Today, Slack’s recruiting team numbers around 30, and they review tens of thousands of applications for a few hundred job openings each year. The sheer volume of the operation overseen by a small team requires a judicious approach.
If you’re hiring consistently, whatever your company size, we hope you’ll find it useful to know how we manage this process right in Slack.
Slack as organizing tool
Slack’s recruiters use a five-step process involving a handful of private channels, each with a different set of members, and used in a specific order. Consider this example of Slack’s quality assurance team hiring someone named Alice Jones to help debug Slack’s apps running on Apple’s mobile platform.
1) #hiring-approvals (includes entire recruiting staff, HR, finance team, and executive staff)

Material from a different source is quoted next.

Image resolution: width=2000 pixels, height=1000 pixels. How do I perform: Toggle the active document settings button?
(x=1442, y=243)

Department heads share their job listings with recruiting staff in this approval channel. Once finalized and approved, job postings are published within 24 hours on Greenhouse, an app used to announce jobs and track applicants.

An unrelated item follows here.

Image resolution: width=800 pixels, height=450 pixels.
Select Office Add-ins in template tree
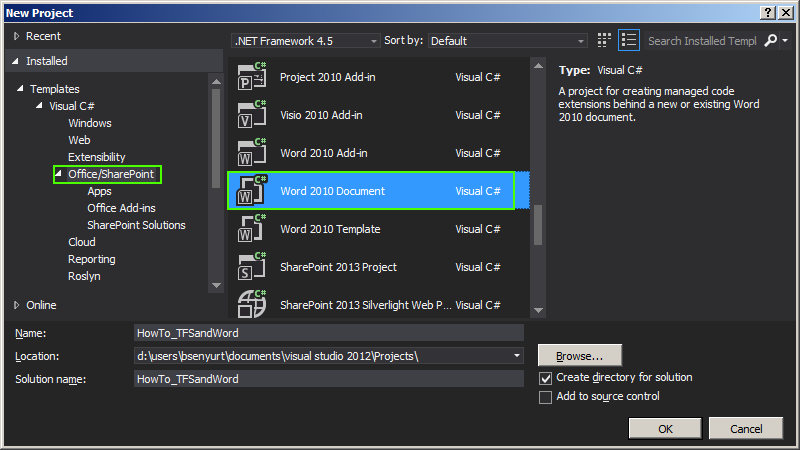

2) #hiring-ios-qa-team (hiring manager and assigned recruiters)
Next, recruiters organize their work in a channel named after the position. This is where they get the search started and plan how they’ll publicize the job across various avenues.
3) #interview-alice-jones (hiring manager, recruiters, everyone conducting interviews)
If a candidate passes a recruiter phone screen, a hiring manager interview, and/or an exercise presentation, they are moved to an onsite interview pool. Each candidate has their own interview channel, where the assigned recruiters interact with the hiring manager and whoever else will interview candidates.
We create a channel for each individual instead of discussing them all in a single channel for the position, in case the same job title comes up in a future opening — it avoids confusion and protects candidate privacy in future searches.
Here the team hammers out the interview schedule, including timing and responsibilities for each interviewer. Candidate details are posted and pinned in this channel.
We also use the channel to coordinate post-interview meetings. The team discusses their feedback on each candidate and the hiring manager decides whether to move forward with an offer or not.
4) #offer-alice-jones (department head, hiring manager, HR, and assigned recruiters)
Recruiters and hiring managers request an offer approval from the department head, and keep the team up to date on discussions with the candidate. This is also the place where they announce whether a candidate accepts or not.
5) #hiring-approvals (entire recruiting staff, HR, finance team, and executive staff)
The finance team and executives give approval on offers in the original channel, either with messages or with a system of emoji reactions used to indicate when key decision makers have signed off, and usually within an hour. Once the candidate accepts the offer, the onboarding process begins.
Rookies get their own stadium
After a new hire accepts their offer, they’re soon added to a Slack team created just for new hires, where they join as a member before their start date. There, they can get a feel for how Slack’s own team uses Slack, with HR reps from Slack available to answer any questions and coordinate logistics leading up to (and after) their first day.
Once they’ve started their new job, they’re also added to Slack’s main team where everyone in the company works, but also remain in the new hires team for about a month. Currently, we use a bot from donut.ai to help aid onboarding.
Each morning, the bot greets new hires with a schedule of onboarding events during their first few weeks of orientation. They also get a message at the end of each day asking them how things are going, and staff review those surveys.
Benefits of recruiting efforts in Slack
Channels are private to protect candidates, but since the recruiting team is involved at every stage, the process is visible and searchable by them, with others in the organization added only where necessary.
Doing this work in channels also eliminates a lot of status and update meetings that used to exist. This allows our recruiting team to hire quickly, but also thoughtfully, as they have more time to devote to candidate outreach and reviewing applicants.
All this means a small team can operate at a pace you’d expect from a larger company. Each member of Slack’s recruiting team hires an average of three people per month, with our top recruiter hiring 53 people in 2016 — more than one a week — and she has two kids and doesn’t work nights or weekends.
Chances are you can streamline any operation that takes lots of meetings, emails, and documents, and organize it all in Slack, where your whole team can stay informed and up to date at any point in the process.